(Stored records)
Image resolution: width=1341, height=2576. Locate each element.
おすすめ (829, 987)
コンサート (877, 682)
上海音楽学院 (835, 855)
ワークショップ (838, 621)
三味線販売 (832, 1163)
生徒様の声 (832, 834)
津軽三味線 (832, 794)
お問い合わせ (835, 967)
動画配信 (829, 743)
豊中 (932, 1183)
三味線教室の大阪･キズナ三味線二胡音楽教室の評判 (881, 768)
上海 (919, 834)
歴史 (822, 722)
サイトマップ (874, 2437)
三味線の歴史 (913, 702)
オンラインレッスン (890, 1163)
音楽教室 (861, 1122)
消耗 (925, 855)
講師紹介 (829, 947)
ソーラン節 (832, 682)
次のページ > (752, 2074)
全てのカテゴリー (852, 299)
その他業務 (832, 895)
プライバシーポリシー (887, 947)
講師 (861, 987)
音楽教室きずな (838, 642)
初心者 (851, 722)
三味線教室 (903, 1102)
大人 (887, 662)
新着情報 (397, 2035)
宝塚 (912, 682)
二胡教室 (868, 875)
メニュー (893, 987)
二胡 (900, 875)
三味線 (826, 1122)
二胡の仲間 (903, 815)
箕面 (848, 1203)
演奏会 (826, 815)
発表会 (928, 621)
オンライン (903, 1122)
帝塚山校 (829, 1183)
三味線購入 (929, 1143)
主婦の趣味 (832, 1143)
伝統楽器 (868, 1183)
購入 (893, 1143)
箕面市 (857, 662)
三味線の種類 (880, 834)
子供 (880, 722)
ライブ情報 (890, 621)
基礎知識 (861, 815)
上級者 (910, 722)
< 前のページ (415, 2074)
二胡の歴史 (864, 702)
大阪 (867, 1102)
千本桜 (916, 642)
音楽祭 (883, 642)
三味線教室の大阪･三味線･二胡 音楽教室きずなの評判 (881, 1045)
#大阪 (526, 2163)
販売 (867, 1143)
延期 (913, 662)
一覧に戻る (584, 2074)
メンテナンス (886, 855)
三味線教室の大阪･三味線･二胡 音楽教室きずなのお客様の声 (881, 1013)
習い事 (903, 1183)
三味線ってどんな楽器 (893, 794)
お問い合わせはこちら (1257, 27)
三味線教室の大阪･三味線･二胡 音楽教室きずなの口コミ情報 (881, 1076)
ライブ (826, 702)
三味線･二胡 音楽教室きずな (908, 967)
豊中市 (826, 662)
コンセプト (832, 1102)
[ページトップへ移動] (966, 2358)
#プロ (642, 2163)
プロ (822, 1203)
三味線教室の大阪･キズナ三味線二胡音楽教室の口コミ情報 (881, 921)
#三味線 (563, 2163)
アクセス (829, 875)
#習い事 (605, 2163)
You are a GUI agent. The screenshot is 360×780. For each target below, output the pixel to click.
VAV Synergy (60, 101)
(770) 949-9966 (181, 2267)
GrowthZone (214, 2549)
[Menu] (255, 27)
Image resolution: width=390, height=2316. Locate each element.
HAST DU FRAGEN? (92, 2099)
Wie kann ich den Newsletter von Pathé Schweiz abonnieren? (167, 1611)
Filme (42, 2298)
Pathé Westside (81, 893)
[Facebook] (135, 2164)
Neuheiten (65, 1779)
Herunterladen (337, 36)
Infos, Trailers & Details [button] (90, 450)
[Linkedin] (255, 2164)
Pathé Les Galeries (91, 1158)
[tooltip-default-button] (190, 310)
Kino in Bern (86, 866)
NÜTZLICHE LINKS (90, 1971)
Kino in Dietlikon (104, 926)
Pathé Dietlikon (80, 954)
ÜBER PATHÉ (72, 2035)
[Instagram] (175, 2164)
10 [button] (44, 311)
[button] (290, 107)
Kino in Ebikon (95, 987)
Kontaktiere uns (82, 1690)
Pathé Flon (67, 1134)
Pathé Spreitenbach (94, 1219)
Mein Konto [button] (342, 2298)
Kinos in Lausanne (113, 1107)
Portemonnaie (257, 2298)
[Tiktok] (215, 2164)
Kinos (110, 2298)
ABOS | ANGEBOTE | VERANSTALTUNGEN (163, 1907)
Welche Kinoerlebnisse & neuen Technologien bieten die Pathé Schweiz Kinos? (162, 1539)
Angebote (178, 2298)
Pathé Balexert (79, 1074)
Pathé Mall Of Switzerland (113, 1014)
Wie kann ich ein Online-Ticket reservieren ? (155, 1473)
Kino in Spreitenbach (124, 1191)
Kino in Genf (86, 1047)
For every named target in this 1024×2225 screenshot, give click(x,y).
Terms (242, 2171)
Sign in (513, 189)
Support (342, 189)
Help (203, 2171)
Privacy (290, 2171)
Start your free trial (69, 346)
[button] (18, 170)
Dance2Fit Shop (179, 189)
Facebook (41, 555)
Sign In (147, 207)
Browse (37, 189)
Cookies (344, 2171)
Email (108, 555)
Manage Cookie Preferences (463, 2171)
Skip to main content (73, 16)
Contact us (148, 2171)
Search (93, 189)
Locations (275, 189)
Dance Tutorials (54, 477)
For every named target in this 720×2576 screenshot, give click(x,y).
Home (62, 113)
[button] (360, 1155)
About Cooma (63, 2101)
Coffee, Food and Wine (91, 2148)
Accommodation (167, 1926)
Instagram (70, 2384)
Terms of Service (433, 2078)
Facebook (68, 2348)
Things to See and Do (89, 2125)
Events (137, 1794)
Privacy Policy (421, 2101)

* **AIM OF THE TASK**: Set down exactly what runs from the line with "[button] (360, 1155)" to the last line of the data above, including both of those lines and no others.

* **WRITTEN SOLUTION**:
[button] (360, 1155)
About Cooma (63, 2101)
Coffee, Food and Wine (91, 2148)
Accommodation (167, 1926)
Instagram (70, 2384)
Terms of Service (433, 2078)
Facebook (68, 2348)
Things to See and Do (89, 2125)
Events (137, 1794)
Privacy Policy (421, 2101)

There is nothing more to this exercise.